Microsoft Issues Emergency Alert Over Critical SharePoint Vulnerability
Microsoft has issued an urgent alert to businesses and government agencies warning of active cyberattacks targeting a critical zero-day vulnerability in on-premises SharePoint Server, dubbed “ToolShell” and tracked as CVE-2025-53770 with a high CVSS score of 9.8.
Attackers are currently exploiting this flaw to install webshells and exfiltrate cryptographic secrets, granting them persistent and unauthenticated access to affected servers. The company has confirmed that “SharePoint Online” services hosted in the Microsoft 365 cloud are not impacted. While Microsoft works on a security patch, customers are strongly advised to apply mitigation instructions immediately and, if protection cannot be enabled, to disconnect at-risk servers from the internet to limit the exposure.
Authorities and Security Partners Mobilize as Exploits Surge
The FBI has acknowledged ongoing attacks linked to this vulnerability and is working with federal and private-sector partners to counter the threat.
Microsoft’s alert highlights that tens of thousands of servers could be at risk, with dozens of systems already confirmed as compromised in attacks occurring between July 18 and July 19. Reports note that these attacks are part of a “zero day” campaign, meaning attackers exploited the flaw before patches or even public awareness existed.
Immediate Action Recommended, Broader Security Updates Released
In addition to the “ToolShell” flaw, Microsoft disclosed another related SharePoint vulnerability (CVE-2025-53771) involving network spoofing attacks, which allows authorized attackers to masquerade as trusted entities.

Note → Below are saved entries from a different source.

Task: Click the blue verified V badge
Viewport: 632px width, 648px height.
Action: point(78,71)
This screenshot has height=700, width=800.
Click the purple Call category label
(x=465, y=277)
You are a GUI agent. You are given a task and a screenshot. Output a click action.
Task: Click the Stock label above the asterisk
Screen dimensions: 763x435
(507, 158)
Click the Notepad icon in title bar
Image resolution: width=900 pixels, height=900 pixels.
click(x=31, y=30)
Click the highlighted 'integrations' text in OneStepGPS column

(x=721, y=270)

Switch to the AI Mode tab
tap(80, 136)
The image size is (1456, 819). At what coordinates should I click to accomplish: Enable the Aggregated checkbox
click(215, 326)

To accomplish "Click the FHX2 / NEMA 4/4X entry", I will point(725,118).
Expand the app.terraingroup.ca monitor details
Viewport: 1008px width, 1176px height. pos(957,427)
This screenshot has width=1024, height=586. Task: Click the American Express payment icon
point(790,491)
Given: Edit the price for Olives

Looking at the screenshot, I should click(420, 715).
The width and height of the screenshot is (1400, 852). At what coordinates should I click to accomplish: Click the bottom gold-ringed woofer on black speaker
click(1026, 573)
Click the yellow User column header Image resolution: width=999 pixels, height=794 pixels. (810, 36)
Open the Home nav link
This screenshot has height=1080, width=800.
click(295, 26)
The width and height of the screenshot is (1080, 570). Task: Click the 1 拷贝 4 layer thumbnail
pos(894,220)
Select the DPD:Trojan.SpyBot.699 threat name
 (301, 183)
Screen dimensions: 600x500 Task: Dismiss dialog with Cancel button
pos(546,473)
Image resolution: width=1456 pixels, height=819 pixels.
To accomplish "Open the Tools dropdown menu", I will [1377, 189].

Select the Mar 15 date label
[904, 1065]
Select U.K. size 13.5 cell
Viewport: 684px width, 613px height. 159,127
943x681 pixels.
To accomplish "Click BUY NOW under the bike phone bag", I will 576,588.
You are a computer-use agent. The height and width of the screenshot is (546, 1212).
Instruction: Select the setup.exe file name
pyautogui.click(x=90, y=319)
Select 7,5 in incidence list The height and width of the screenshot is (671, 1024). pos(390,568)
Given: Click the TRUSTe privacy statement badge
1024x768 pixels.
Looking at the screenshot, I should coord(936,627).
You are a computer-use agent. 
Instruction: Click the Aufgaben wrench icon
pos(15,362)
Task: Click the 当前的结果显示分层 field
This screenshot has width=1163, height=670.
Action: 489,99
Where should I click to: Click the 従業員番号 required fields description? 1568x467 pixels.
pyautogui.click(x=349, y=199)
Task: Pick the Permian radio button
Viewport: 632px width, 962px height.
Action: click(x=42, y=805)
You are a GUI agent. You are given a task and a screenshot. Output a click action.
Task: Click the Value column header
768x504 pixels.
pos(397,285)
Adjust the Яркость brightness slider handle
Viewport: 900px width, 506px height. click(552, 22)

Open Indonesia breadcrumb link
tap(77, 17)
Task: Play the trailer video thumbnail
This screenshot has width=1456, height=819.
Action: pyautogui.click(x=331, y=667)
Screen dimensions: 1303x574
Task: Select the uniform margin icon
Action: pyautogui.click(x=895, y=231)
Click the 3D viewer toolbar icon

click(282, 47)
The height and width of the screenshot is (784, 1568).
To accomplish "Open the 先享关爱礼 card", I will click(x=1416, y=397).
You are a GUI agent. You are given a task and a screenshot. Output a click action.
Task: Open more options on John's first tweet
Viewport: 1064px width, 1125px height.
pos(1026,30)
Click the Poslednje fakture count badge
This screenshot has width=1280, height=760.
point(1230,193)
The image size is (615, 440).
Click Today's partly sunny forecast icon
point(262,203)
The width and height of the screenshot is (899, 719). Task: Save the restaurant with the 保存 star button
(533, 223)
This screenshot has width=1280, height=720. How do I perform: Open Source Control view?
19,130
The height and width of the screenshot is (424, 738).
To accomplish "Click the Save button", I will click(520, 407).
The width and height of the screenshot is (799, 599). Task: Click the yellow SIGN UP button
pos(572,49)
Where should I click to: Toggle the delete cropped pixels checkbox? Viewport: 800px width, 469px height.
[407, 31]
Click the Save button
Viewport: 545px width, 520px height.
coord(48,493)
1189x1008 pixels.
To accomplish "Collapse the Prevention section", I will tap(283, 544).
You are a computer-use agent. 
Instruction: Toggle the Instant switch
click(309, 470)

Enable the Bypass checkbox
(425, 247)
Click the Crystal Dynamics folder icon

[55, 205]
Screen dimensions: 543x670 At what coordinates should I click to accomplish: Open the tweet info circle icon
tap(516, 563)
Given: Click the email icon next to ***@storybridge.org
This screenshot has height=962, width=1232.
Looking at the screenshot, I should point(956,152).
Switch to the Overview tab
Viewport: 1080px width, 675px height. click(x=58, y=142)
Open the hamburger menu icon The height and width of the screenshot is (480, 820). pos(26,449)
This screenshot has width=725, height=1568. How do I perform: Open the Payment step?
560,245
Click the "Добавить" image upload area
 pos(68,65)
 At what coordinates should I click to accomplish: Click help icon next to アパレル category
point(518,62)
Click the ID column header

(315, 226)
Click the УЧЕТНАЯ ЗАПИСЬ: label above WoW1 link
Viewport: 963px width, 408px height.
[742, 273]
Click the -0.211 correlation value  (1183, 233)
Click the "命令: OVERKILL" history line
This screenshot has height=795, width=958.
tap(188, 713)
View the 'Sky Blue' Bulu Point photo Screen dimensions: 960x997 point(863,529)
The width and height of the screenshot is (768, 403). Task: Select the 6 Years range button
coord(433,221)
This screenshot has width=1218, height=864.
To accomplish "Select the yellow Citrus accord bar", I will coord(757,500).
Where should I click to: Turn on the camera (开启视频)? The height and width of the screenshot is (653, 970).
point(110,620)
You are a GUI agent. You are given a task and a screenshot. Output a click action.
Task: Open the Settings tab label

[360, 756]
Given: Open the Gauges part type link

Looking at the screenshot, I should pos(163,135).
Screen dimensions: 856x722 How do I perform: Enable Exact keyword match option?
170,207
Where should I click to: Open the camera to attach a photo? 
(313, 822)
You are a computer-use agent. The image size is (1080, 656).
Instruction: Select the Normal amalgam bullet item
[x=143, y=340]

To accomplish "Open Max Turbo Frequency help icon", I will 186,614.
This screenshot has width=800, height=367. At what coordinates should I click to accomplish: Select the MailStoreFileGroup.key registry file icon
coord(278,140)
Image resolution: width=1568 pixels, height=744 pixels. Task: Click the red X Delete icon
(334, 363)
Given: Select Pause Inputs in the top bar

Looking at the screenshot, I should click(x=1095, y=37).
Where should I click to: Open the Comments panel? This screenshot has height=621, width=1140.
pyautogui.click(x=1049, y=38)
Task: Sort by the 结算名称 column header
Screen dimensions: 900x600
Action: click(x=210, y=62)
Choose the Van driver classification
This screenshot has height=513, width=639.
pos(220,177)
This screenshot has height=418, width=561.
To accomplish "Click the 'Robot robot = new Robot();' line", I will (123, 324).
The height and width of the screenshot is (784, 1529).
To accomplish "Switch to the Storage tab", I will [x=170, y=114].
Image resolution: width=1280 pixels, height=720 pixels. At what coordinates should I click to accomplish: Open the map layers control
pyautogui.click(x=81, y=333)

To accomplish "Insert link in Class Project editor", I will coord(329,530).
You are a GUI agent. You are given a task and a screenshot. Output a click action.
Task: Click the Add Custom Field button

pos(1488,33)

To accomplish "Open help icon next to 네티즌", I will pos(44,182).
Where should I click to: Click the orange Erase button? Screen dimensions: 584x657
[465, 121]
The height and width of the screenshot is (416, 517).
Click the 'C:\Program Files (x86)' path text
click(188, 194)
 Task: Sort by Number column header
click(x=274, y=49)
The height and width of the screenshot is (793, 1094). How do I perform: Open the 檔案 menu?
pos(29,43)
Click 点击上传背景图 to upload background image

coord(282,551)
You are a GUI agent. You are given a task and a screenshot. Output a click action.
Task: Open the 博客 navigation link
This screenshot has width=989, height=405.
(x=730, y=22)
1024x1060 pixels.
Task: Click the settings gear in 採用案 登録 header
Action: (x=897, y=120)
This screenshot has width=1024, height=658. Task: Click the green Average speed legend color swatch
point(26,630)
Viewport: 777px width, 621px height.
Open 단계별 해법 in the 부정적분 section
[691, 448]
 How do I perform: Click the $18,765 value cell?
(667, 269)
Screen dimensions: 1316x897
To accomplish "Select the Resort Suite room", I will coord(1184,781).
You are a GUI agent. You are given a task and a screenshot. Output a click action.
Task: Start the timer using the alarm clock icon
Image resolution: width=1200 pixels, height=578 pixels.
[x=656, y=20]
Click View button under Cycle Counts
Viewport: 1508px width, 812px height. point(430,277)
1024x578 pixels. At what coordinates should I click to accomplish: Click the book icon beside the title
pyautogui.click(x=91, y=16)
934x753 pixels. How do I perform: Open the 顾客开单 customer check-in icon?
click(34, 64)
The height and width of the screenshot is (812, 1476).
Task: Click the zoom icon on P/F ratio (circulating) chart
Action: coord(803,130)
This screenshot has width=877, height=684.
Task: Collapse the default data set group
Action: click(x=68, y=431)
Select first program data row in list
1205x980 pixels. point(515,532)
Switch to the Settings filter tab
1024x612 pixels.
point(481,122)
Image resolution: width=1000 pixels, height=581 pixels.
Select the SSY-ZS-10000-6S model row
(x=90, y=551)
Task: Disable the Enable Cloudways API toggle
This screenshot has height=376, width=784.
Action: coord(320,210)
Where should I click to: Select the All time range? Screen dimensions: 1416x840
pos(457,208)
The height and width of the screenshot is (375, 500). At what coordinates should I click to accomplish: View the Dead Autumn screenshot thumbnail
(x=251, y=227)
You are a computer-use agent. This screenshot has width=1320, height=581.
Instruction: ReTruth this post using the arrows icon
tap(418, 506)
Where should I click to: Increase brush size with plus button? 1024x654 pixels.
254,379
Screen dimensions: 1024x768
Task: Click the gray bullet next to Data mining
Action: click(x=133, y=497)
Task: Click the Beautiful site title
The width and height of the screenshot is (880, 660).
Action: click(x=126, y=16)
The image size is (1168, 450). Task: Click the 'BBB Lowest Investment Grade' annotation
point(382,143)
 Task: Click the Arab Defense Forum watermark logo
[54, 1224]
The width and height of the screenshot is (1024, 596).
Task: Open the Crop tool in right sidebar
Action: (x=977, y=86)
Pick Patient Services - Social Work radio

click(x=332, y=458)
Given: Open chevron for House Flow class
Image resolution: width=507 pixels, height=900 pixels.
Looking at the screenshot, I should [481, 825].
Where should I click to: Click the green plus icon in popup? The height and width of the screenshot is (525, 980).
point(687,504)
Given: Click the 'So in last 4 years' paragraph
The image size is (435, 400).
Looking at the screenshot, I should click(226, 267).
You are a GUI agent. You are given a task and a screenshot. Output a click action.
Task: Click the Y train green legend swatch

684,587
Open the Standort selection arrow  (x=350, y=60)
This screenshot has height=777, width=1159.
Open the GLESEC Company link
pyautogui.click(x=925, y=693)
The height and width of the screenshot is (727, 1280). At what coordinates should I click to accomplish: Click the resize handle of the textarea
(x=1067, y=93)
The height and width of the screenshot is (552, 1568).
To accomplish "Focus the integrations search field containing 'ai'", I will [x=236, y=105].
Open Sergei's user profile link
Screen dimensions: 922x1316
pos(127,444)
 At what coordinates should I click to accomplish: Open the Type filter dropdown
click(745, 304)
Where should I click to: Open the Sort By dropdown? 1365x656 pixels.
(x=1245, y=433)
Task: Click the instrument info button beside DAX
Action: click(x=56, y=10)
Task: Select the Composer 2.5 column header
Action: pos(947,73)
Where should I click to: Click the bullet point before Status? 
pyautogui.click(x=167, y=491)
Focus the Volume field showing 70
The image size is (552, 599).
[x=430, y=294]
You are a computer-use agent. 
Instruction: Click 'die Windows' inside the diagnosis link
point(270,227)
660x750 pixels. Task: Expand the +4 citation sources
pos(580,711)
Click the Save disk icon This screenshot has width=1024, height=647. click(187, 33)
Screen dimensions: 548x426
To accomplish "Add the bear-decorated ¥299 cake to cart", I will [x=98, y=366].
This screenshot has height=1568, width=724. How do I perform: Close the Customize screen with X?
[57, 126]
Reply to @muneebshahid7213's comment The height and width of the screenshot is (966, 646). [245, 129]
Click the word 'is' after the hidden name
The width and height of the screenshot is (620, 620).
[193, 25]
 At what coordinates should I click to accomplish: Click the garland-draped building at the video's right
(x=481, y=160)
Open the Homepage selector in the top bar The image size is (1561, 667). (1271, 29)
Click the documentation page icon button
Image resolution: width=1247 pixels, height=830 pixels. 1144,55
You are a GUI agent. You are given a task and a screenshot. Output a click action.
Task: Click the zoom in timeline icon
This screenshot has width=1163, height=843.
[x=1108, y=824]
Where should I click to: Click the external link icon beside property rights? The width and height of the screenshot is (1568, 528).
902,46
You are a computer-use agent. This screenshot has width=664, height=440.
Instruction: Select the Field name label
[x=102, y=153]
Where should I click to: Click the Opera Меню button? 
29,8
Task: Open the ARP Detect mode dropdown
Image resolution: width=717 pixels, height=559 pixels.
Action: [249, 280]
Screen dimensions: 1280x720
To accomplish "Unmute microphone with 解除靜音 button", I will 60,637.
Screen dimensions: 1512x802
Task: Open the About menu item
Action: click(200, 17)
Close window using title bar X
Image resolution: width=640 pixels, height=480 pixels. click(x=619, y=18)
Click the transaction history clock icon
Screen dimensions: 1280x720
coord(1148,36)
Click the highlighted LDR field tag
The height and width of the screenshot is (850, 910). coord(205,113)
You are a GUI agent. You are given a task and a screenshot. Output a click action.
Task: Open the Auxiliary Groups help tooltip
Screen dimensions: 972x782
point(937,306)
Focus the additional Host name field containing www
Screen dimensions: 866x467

Security updates addressing these and closely related issues have been released; all users are urged to deploy them immediately. Experts emphasize the risk: the vulnerabilities enable attackers not only to execute code remotely but also to hide their identities and launch further attacks on internal networks. Organizations unable to update at this time are advised to disconnect vulnerable SharePoint servers until fixes are fully in place.